Türk milletinin denizlerde faaliyet göstermesi genellikle Anadolu’nun batı kıyılarında bir beylik teşkil ederek hazırladığı donanmayla Adalar Denizi’ni hâkimiyet altına alan Çaka Bey (ö. 1095) ile başlatılmaktadır. Hâlbuki Türklerin bu alandaki faaliyetleri tarihlerinin çok daha eski dönemlerine uzanmaktadır. Bununla birlikte Selçuklu Türklerinin denizcilik faaliyetleri de Çaka Bey’den öncesine gitmektedir. Selçuklu Türk Devleti’ni kuran iki kardeşten Çağrı Bey’in (ö. 1059) büyük oğlu Kara Arslan Kavurd’un (ö. 1073) Hürmüz Boğazı’nı geçerek Umman üzerine yaptığı sefer Selçuklular için bir milat teşkil etmektedir. Arap Yarımadası’nın güneydoğu ucunda, Hürmüz Boğazı’nın güneyinde bulunan Umman bölgesi her çağda boğazın diğer yakasındaki İran coğrafyası ile ilişkili olmuştur. İran’ı tek bir merkez etrafında birleştiren siyasî teşekküllerin ilk müdahale ettiği yerlerden biri olan Umman, Selçuklu Devleti’nin de ilk hedeflerinden biri hâline gelmiştir.
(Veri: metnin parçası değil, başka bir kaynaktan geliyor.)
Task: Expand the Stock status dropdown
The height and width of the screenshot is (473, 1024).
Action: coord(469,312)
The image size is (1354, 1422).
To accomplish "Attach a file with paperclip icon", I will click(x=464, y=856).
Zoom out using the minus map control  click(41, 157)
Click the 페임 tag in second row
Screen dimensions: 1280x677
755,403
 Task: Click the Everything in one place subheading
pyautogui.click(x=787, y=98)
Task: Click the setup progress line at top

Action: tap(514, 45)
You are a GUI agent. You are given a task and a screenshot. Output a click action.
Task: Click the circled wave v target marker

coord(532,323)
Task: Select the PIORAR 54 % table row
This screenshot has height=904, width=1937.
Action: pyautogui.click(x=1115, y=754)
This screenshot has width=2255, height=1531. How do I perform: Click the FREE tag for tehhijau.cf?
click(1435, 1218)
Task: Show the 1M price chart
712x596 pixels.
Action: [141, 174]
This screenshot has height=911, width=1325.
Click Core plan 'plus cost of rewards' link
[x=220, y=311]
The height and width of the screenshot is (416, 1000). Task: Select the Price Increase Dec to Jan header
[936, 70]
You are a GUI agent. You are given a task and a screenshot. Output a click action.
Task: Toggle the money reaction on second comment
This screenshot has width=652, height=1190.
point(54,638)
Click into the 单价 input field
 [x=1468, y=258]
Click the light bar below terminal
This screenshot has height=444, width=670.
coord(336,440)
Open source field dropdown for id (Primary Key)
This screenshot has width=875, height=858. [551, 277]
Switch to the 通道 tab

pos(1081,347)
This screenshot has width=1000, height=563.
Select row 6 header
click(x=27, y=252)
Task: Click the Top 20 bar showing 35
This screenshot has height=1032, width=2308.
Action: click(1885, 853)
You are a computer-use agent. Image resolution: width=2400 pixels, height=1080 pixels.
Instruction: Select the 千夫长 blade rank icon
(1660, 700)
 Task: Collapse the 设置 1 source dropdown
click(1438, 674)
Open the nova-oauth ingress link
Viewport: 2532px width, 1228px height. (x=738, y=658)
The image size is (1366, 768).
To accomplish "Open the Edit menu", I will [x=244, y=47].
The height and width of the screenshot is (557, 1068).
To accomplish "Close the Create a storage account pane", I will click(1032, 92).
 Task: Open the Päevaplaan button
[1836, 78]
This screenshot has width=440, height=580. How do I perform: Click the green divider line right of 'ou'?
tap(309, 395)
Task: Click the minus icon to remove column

1040 yılında vuku bulan Dandanakan Zaferi ile teşkilatlanan Selçuklular, kısa süre içinde hudutlarını genişleterek batıda Anadolu ve Suriye’ye dek hâkimiyet kurmuşlardır. Güneyde, Basra Körfezi kıyılarına kadarki arazinin zaptıysa Kavurd Bey tarafından gerçekleştirilmiştir. Lût Çölü’yle Hürmüz Boğazı arasında uzanan Kirman Bölgesi’ni 1048 yılında ele geçirmeye başlayan mezkûr Selçuklu Meliki, takip eden birkaç yıl içinde Hindistan-Yakın Doğu ticaret yollarının üzerinden geçtiği ve denizle iç bölgeleri birbirine bağlayan bu bölgeyi tamamen ele geçirmiştir. Böylece Kirman’da Selçuklu Türk Devleti’ne bağlı bir Meliklik kurulmuştur. Bölgenin zapt edildiği harekât sırasında Hürmüz Adası’nı da alarak denizlere ilk adımı atmıştır. Boğazı geçmek sıradaki hedef olarak belirlenmiştir.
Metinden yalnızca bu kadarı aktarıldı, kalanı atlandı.